| « poprzedni wątek | następny wątek » |
1. Data: 2003-12-12 10:47:19
Temat: RE: farby bez amoniaku> -----Original Message-----
> From: o...@n...pl
> [mailto:o...@n...pl]On Behalf Of ula.p
>
> Aneta wrote:
>
> > czy któras z Was stosowała? Jak chwytają i czy się spłukują ? I czy
> > rzeczywiście nie niszczą?
> [powiem tak... kazda farba jaka by nie byla jest chemią i ingeruje w
> strukture wlosa.
> To czy zniszczy i jak szybko to zrobi zalezy w głownej mierze
> od stanu
> twojego uwłosienia.
> Swoje kłaki zaczełam farbowac mając 15/16 lat. Jednak dopiero koło
> 20-stki zauważyłam pierwsze oznaki zniszczenia na końcach,
o, ja podobnie. mialam az zbyt grube wlosy, takie jakies...

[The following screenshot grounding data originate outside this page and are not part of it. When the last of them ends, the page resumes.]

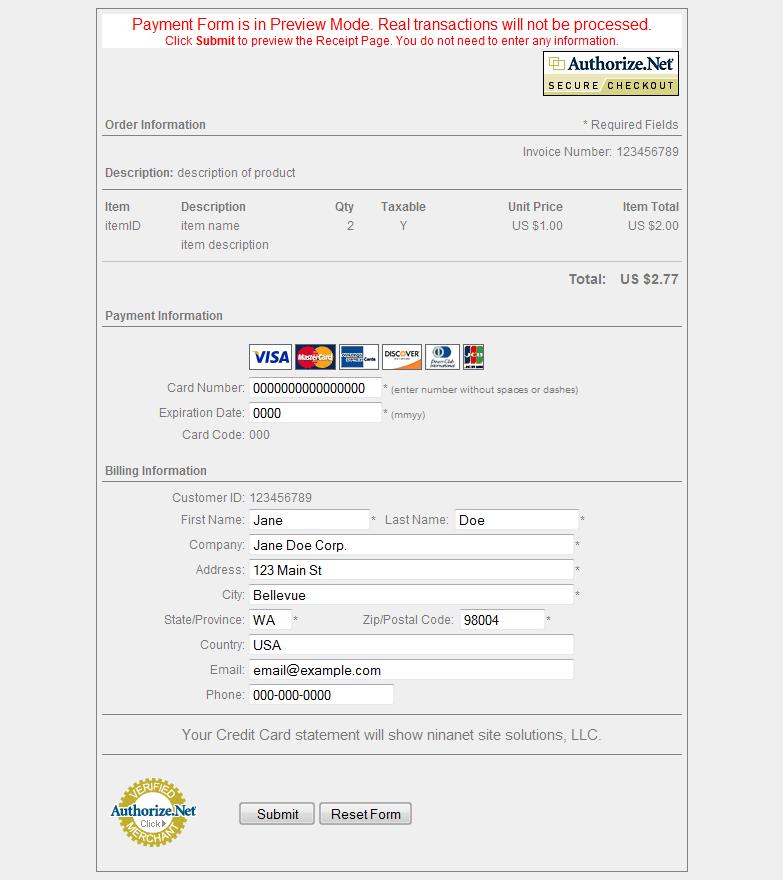This screenshot has width=783, height=880.
Task: Click the Address field with 123 Main St
Action: pyautogui.click(x=411, y=570)
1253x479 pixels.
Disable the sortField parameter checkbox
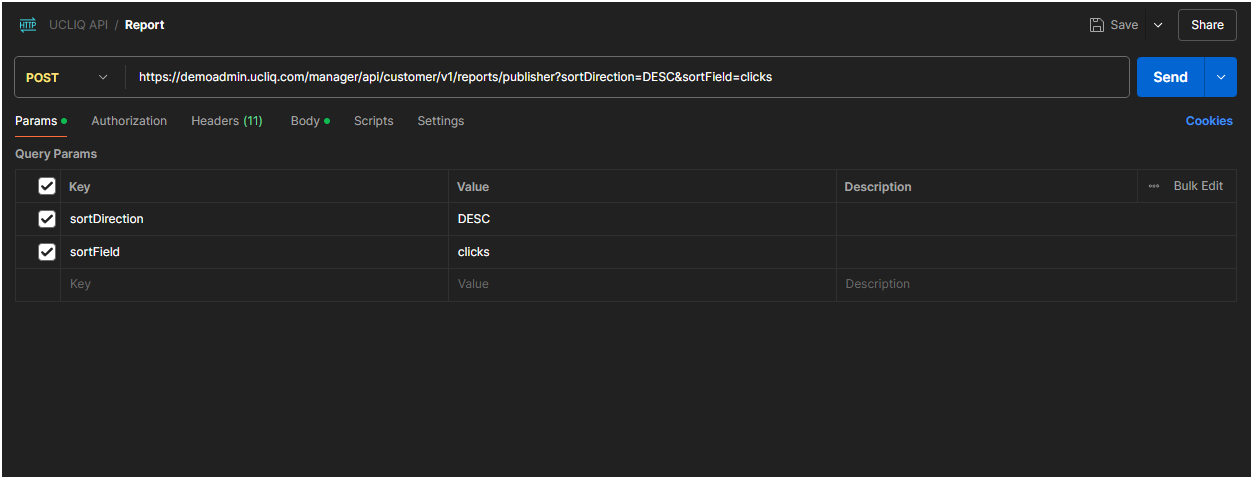pyautogui.click(x=47, y=252)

sztywne i sterczace... chociaz dlugie za pas. potem stopniowo
skracalam i farbowalam i byly piekne, bardziej miekkie i ledwo
zauwazalnie ciensze. teraz moj kucyk ma srednice o polowe mniejsza
niz kiedys :( co prawda wlosy sa teraz miekkie, ale sa tez strasznie
slabe, cieniutkie, a ostatnio, co mnie przeraza, zaczely wypadac
garsciami :| chociaz moze byc to kwestia twardej, chlorowanej wody,
zmienilam mieszkanie i mam tu taka wode :(
btw, nie wiecie jak mozna zmiekczyc i odchlorowac wode?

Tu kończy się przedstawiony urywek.